The State of Forest Report 2023 estimates India’s forests store 7.2 gigatonnes of carbon dioxide equivalent, up from 6.6 gigatonnes in 2015. Yet, India’s Paris Climate Agreement commitment to create a carbon sink of 2.5–3 gigatonnes CO₂ equivalent by 2030 is not on track. The degradation of forests, worsened by encroachment and missing boundary demarcations such as the 58% unmarked pillars reported in Mussoorie, reduces their ability to sequester carbon. Land grabs and habitat loss threaten both climate goals and the survival of species. 

Balancing conservation and conflicts

Tigers, India’s flagship species, remain central to conservation. Project Tiger, launched in 1973, marked its 50th year in 2023 at an international workshop inaugurated by the Prime Minister in Mysuru. Numbers that had once declined to below 1,000 in 2004 have since risen steadily: 1,411 in 2008, 1,706 in 2011, 2,226 in 2015, 2,967 in 2019, and 3,682 in 2023. While this recovery is commendable, the forest areas under tiger occupancy have shrunk across central India, Odisha, the Western Ghats, and the Northeast, pointing to a mismatch between growing tiger populations and shrinking ranges.  

When tiger density exceeds the carrying capacity of available habitats, conflicts with humans rise. In the last five years, tigers have killed 395 people, including 15 in Karnataka. The inadequate restoration of habitats and wildlife corridors has worsened the situation. Recently, five tigers were poisoned in Karnataka’s MM Hills Sanctuary after anti-poaching staff went unpaid and community engagement was neglected. Such lapses underline the urgent need for state departments to improve vigilance, habitat management, and dialogue with local communities.  

The elephant, with an estimated wild population of nearly 30,000 in India, presents an even larger conflict challenge. In the last five years, 2,853 people were killed in elephant encounters, including 160 in Karnataka. Assam, West Bengal, Odisha, and Chhattisgarh also reported high casualties. Karnataka, Assam, and West Bengal each hold approximately 6,000 elephants, while Jharkhand, Odisha, Tamil Nadu, Kerala, Uttarakhand, and Chhattisgarh collectively support around 12,000.  

Elephants routinely migrate in search of food, shelter, and water. Expanding highways, rail lines, and incompatible cropping patterns on forest fringes increasingly force them into human settlements. Farmers, in retaliation, often electrify fields or fire weapons, killing elephants. Train collisions are also frequent in Odisha, Assam, Uttarakhand, and West Bengal.

While the Forest and Railway ministries have collaborated on measures such as speed restrictions and wildlife overpasses, these initiatives have yet to deliver consistent results. The use of captive elephants in noisy public processions or ceremonies remains another risk, as even trained animals can panic and cause fatalities.  
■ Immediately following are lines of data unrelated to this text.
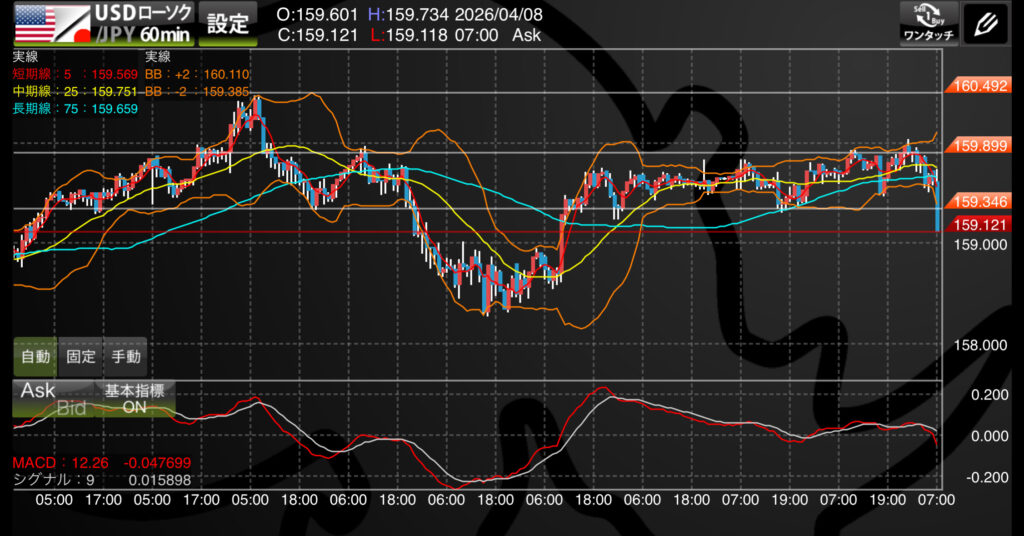Toggle the Ask/Bid price switch

pos(52,399)
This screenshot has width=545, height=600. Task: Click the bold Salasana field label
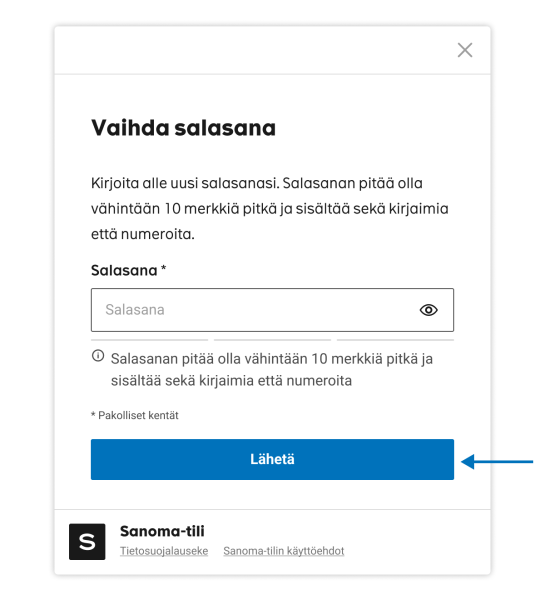124,271
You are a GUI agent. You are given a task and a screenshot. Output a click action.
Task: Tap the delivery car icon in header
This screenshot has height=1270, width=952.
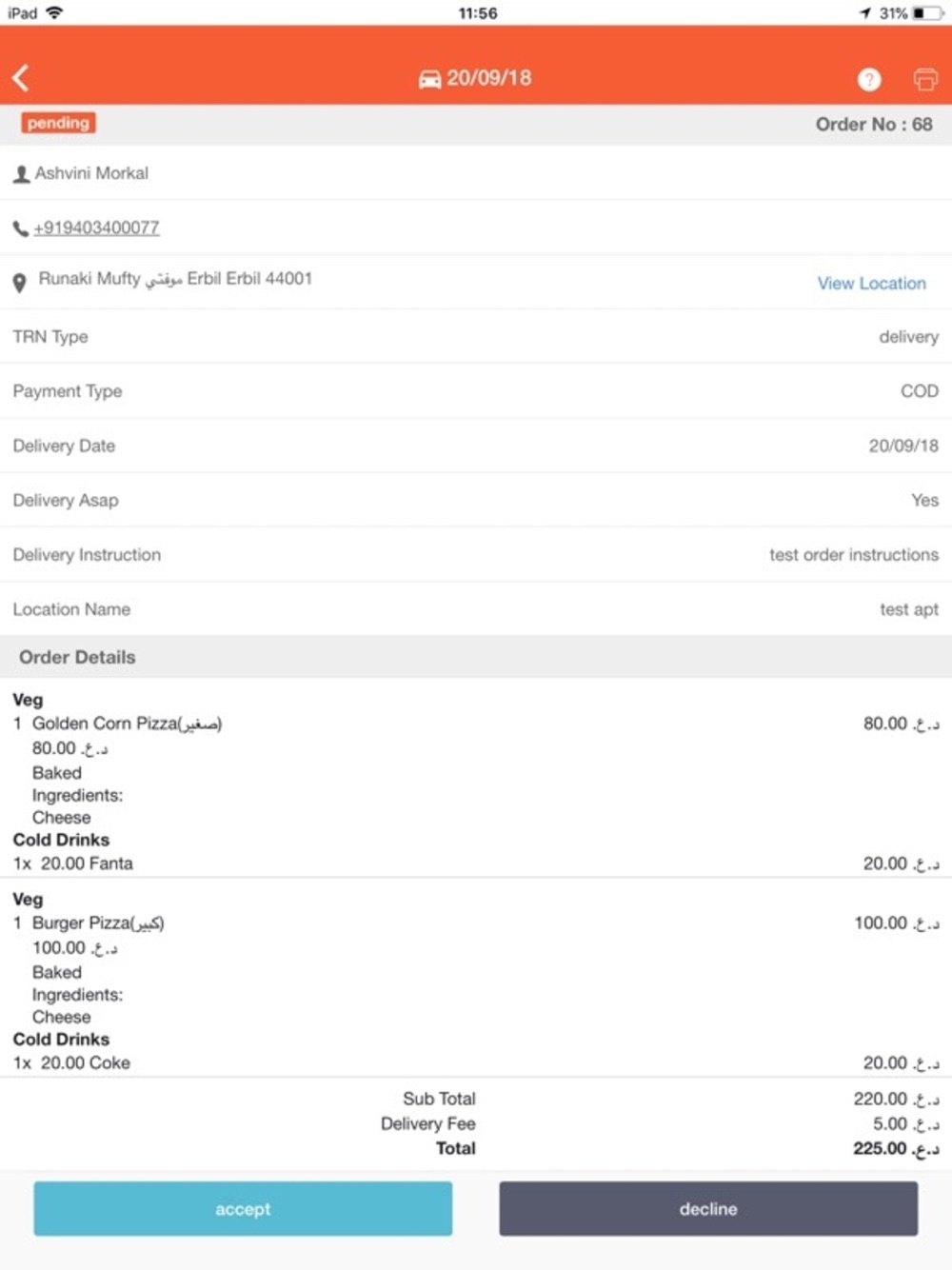[x=429, y=79]
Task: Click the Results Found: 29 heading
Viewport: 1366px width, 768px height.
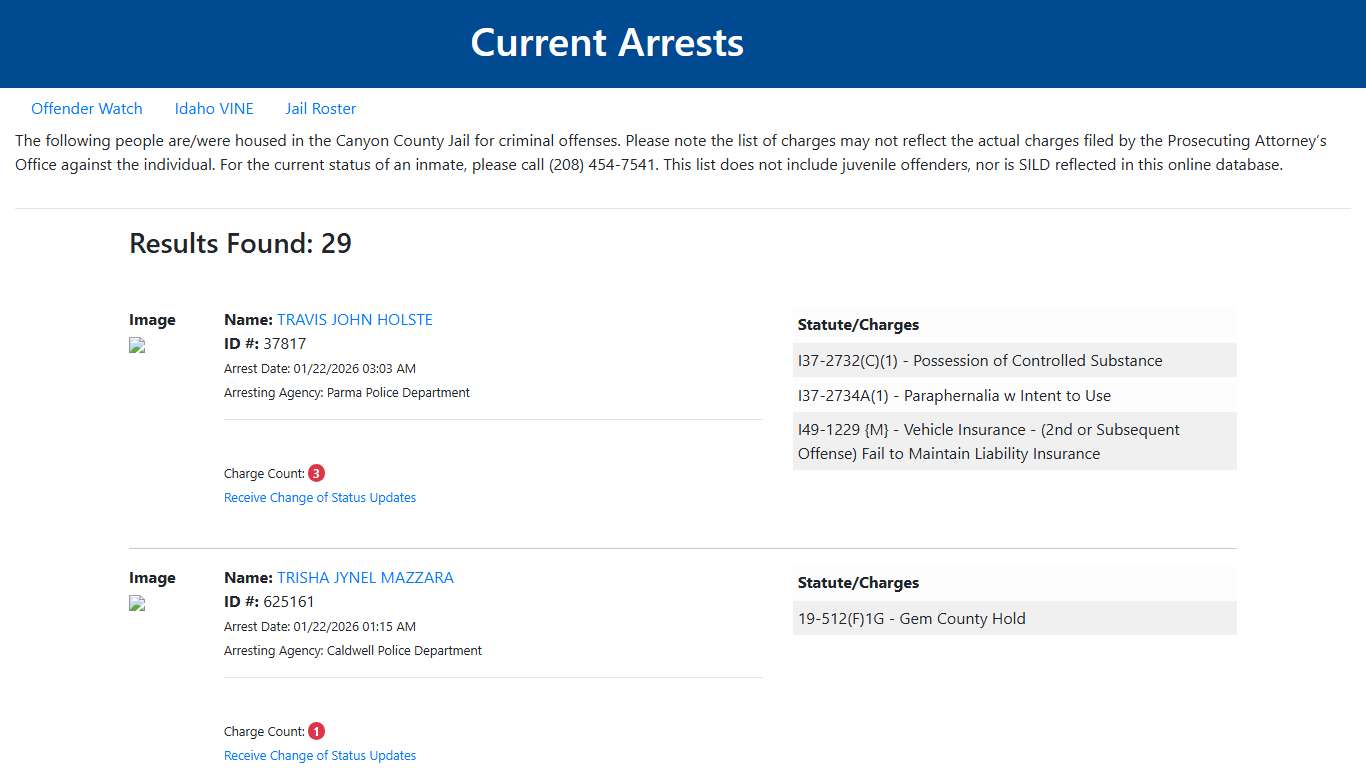Action: 240,243
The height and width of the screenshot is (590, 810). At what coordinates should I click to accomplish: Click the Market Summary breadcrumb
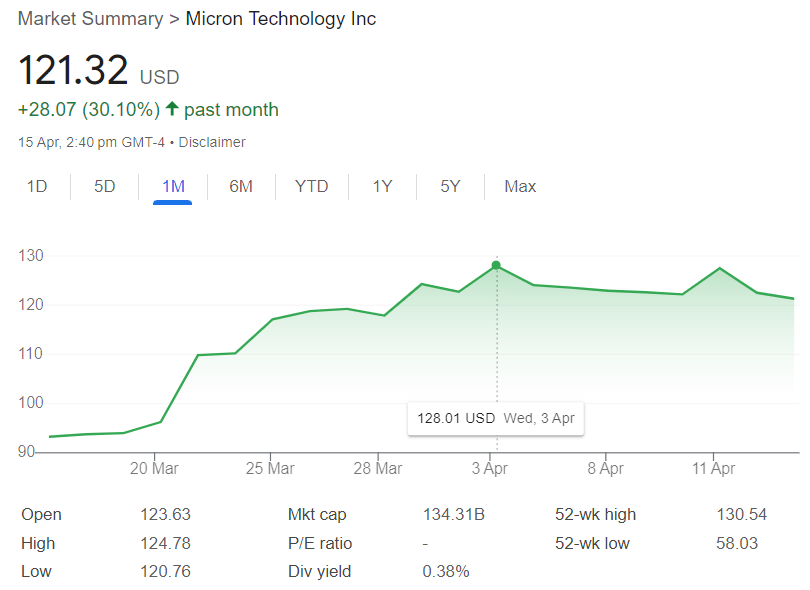click(x=90, y=19)
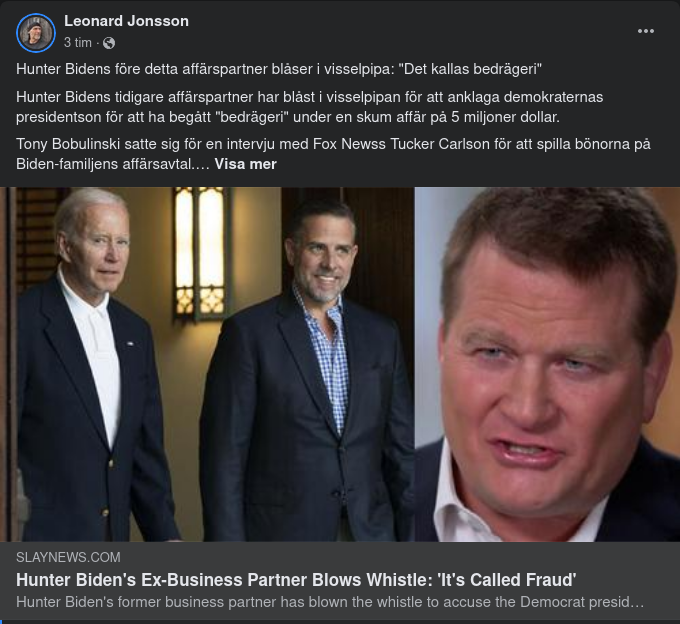Click the globe public audience icon
This screenshot has width=680, height=624.
point(109,43)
Projects to save the endangered

Idnia’s wildlife policy has experimented with ambitious species recovery projects that go beyond tigers and elephants. In 2020, India initiated ‘Project Cheetah’ to reintroduce an extinct species through translocation from Namibia and South Africa to Madhya Pradesh’s Kuno National Park. Since then, 17 cubs have been born in India, marking an early milestone. Although only the Iranian subspecies of the Asiatic cheetah survives in the wild today, the African cheetah has been establishing a foothold in Kuno. The recent release of female cheetah Dheera into the Gandhi Sagar Sanctuary is seen as a symbolic expansion.  

To safeguard aquatic ecosystems, the government launched Project Dolphin, targeting both riverine and marine dolphin species. The Gangetic dolphin, in particular, has been recognised as an indicator of ecosystem health. Monitoring progress under Namami Gange depends heavily on tracking dolphin populations and river pollution across different stretches.  

India has also drawn attention to fragile Himalayan landscapes through Project Snow Leopard. Over the past five years, the Wildlife Institute of India has monitored populations across high-mountain habitats, as snow leopards signal the ecological resilience of watersheds crucial to millions of downstream users. With glacial bursts and accelerated snowmelt increasingly impacting hilly regions, the conservation of high-altitude species has become as much a matter of climate adaptation as it is an ecological stewardship. 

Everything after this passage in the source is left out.